Anyway sha, lets move on...

5 YEARS ago, her mum came to my house to kneel down and tell me I am stressing her daughter that I should not kill her with sex. Her then-unmarried sister then asked if I ama dog? Ah, insult. Anyway, I don forgive her. I spoke to my wife and told her what is the meaning of this? What kind of lies are you feeding your family with? This is the same person who happens to make just 1 round of sex. Just 1 round. She lies flat on her back. Once you are done, she quickly pushes you away if you stay on top of her for more than 10 to 15 minutes. There were times she would hit me if I try to initiate sex. I reported to her elder brother. He elder brother warned her. She stopped. She moved to kicking me anytime we initiate sex on bed, i reported to my pastor, he spoke to her and then, she stopped. My pastor told me i have to be patient with her. I said OK.

Omo...
The only time we make love is just 1 round, missionary style and that's it. She says she has pain on her stomach. I have been patient for 5 years with her. I told her anytime she's strong enough, we can make out. That there's no problem.

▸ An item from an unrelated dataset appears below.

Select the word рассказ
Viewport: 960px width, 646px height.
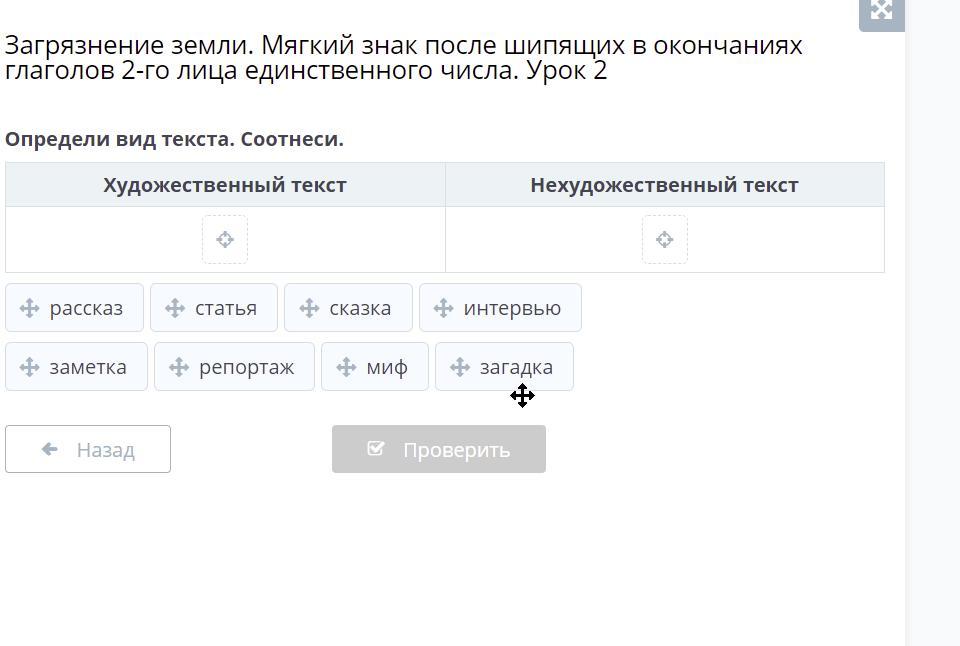86,308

I have been pressured to cheat on her many times. i HAVE BEEN REALLY PRESSURED. Its just not easy. Her family have insulted me for demanding sex from her. Lol. The thing tire me. I see no where i am demanding. We don't do any other position apart from the missionary style. We do not even kiss. This is a woman that doesn't want you to kiss in in anyway. Even sometimes, she shouts at you when you try to be romantic to kiss her unexpectedly just to spies up our love life. She doesn't even want you to cuddle her on bed. She wants to be alone. Make money, attend to her business, vibes, laugh with friends and family and that's it. When it comes to sex, don't go there discussing that with her about making out.

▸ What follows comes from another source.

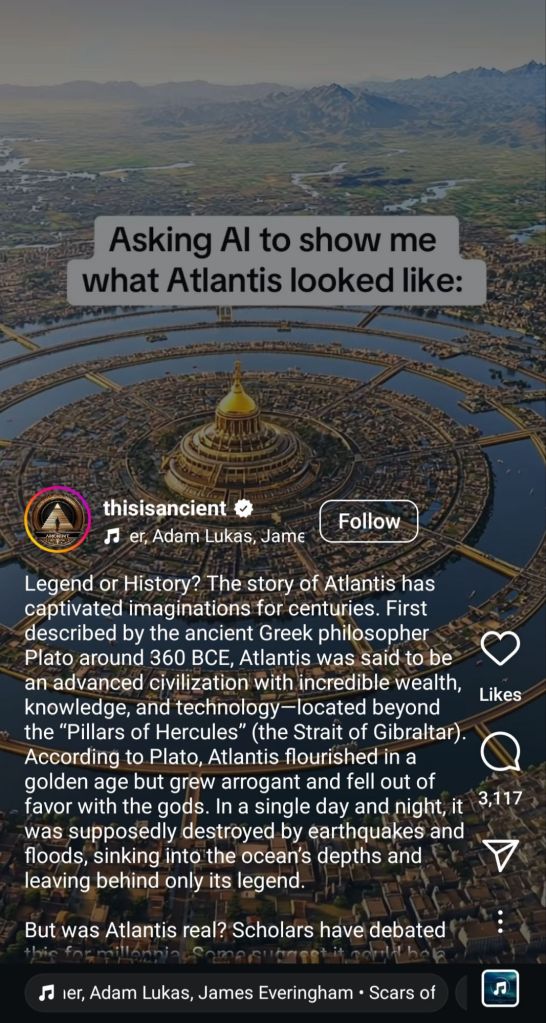View the Likes count label
546x1023 pixels.
(x=500, y=695)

I even had to retort to preparing her mind for sex by sending her a position we would try on WhatsApp, she would leave the message on read and not respond. When you talk to her about what you sent to her, she would just tell you, she's not strong to make love.

ANOTHER PART OF HER:
My wife is a very bitter person full of anger. If you try to tickle her when she's cooking in the kitchen to play with her, she gets angry and warns you not to try such. My wife doesn't want you to play with her. I am not writing all these to make it look I am a victim here. But all these are my experiences. I have to pour it out. I NEED SOME ADVICE.

There were many times, we agreed on separating. But we have already children and we used to think about these because the quarrels and the disrespect, sex and everything is causing a whole lot on us.

We do not have any form of healthy discussion very well. Before you know it, we are quarrelling over the place, she's shouting. There was a time we quarrelled that after throwing a Gotv remote at her, she fainted. She woke up before we got to the hospital. She almost died. I told her, she needs to stop her anger and control herself and enjoy her marriage. She just won't listen. She's an Edo woman.

I have tried many times to leave the marriage because it's affecting my mental health. Sometimes I regret about getting married to her. Sometimes, I just feel, maybe I CAN TRY MORE and give her a chance. When you call her to discuss our sex life, about her anger and bitterness, she doesn't apologise. She hardly apologise. Even when I get to explain her part on why she was wrong, she claims she's right until maybe someone hears us arguing before she would reluctantly apologise.

I have been battling a really starved sex life, full of a woman with bitterness, anger and pride who never apologise. She's quick to advice other women on Facebook, She would video call friends, give them advice and her family how they need to maintain peace with their relationship. But she never seem to give me respect in anyway in her own own. Hmmmm.

Recently, my wife brought out another timetable that she cannot cope making out with me the way she does. Which is 3 times a week. That she can only be available to make love 2 times a week. This 2 times is just 1 round each. This is how she wants it. I immediately responded to her that I feel her pain. I understand. She cannot be pressured just to make it look like she wants to please me that I would rather get a side chic. Yes, i know this was wrong to tell her, but i am frustrated. She disrespects me and starve me of sex and she's even bending the rules again. She responded that 'ok that I am free to do what i LIKE'.

i decided to bring this here to know the comments from people. I would like to get advice from persons who are going through similar things like this and advice me on what to do.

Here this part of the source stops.